Il direttore generale del Catania, Pietro Lo Monaco (Getty)

Il direttore generale del Catania, Pietro Lo Monaco, racconta la stagione dei rossazzurri. "Un figlio che stava morendo", così lo definisce. E segnala un talento ai club di Serie A: "Di Grazia, catanese e di prospettiva"

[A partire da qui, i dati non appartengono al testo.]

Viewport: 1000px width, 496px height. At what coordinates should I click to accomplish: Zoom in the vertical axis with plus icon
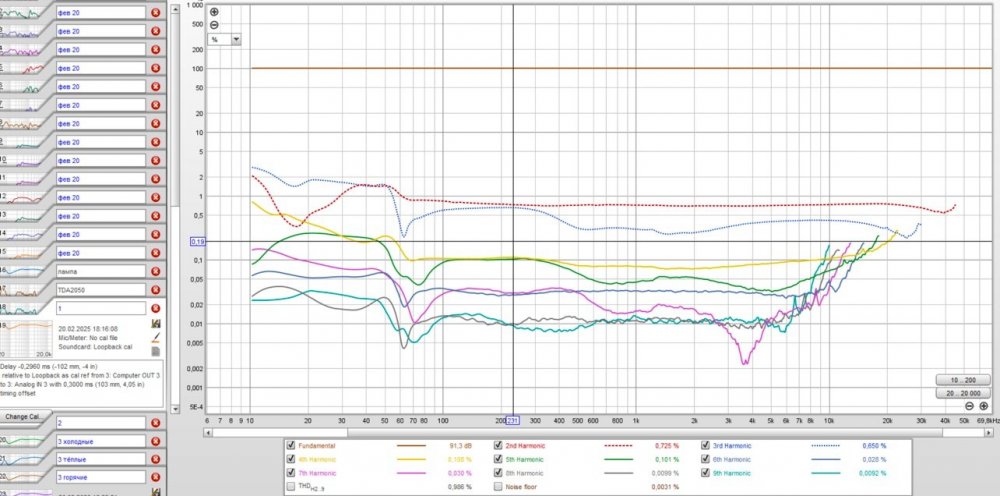point(214,12)
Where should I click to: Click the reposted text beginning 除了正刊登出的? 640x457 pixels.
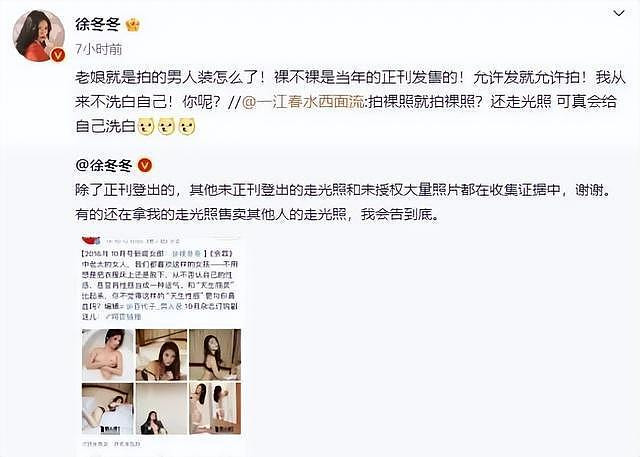[x=343, y=202]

Pietro Lo Monaco ha le idee chiare e i piedi per terra: “Non penso riusciremo a risalire subito, la promozione vera adesso è quella di evitare che il Catania possa fallire e di riuscire a sistemare una situazione economica pesantissima nel giro di qualche anno. E poi provare a dare un senso tecnico a questa squadra”. Ecco, senso tecnico. Quello che i suoi tanti Catania hanno sempre avuto. Squadre che hanno emozionato, entusiasmato, fatto divertire i tifosi, squadre che in un modo o nell’altro sono entrate anche nel suo cuore. In modo assoluto.

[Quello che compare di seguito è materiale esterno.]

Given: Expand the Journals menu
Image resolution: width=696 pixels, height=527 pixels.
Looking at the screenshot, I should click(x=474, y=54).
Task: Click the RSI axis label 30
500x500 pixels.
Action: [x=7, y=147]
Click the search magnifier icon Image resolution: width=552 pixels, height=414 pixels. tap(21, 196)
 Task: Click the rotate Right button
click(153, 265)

"Il Catania era come un figlio che stava morendo"
“Lo Monaco, perché è tornato?”, domanda semplice. Risposta semplicissima, da ABC del pallone: “Per l’amore. Per amore di un figlio che vedevo che stava morendo e alla sua chiamata, alla sua richiesta di aiuto non potevo rispondere picche”. Detto, fatto: in un’estate Lo Monaco, “il direttore”, è tornato e si è ripreso il Catania. Provando a riordinare le finanza e dare fiducia ad una squadra che partiva con una penalizzazione di sette punti e che voleva, comunque, fare la bella figura che ci si aspetta da una piazza così. Una città ed un club che con la Lega Pro c’entrano poco ma che dalla Lega Pro dovevano ripartire e ripassare: “Stiamo procedendo bene, considerando che abbiamo passato periodi tremendi e che la società è stata sul punto del fallimento. Siamo partiti da -7, ora siamo vicini alle prime posizioni. Tranne la caduta contro l’Akragas, questa è una squadra che non ha mai perso, che ha la miglior difesa del campionato, che sta facendo vedere cose bene… Ci siamo, il progetto sta procedendo”. Progetto che riparte come dicevamo dalla Lega Pro, girone C. Per molti quasi una Serie B: Matera, Lecce, Foggia, Juve Stabia… “Piazze importanti per un campionato difficile. Contro il Foggia c’erano 17mila persone, sono piazze che hanno un excursus ed una storia da Serie A. Purtroppo viene promossa una sola squadra in maniera diretta ed un’altra tra i tre gironi tramite playoff, la formula ahinoi è questa”.

I consigli di Lo Monaco e il talento di Di Grazia
E se il Catania, nonostante la penalizzazione, è lassù, il merito è anche del talento del suo DI Grazia. Giovane (classe ’96), “catanese” come tiene subito a precisare Lo Monaco: “Ogni momento storico è particolare, ha le sue difficoltà, le sue cose belle e le sue cose meno belle. E questo vale anche per i giocatori, è difficile paragonare qualcuno del mio primo Catania con quelli attuali, ma questo Catania in Lega Pro ha un talento che si chiama Di Grazie e che ha il DNA della Serie A. E’ un ragazzo di grandissimo talento e ampie prospettive, sono convinto che potrebbe ritagliarsi qualche spazio in A. Ci sono già diverse squadre che lo hanno attenzionato…”. E se lo dice Lo Monaco… c’è da fidarsi.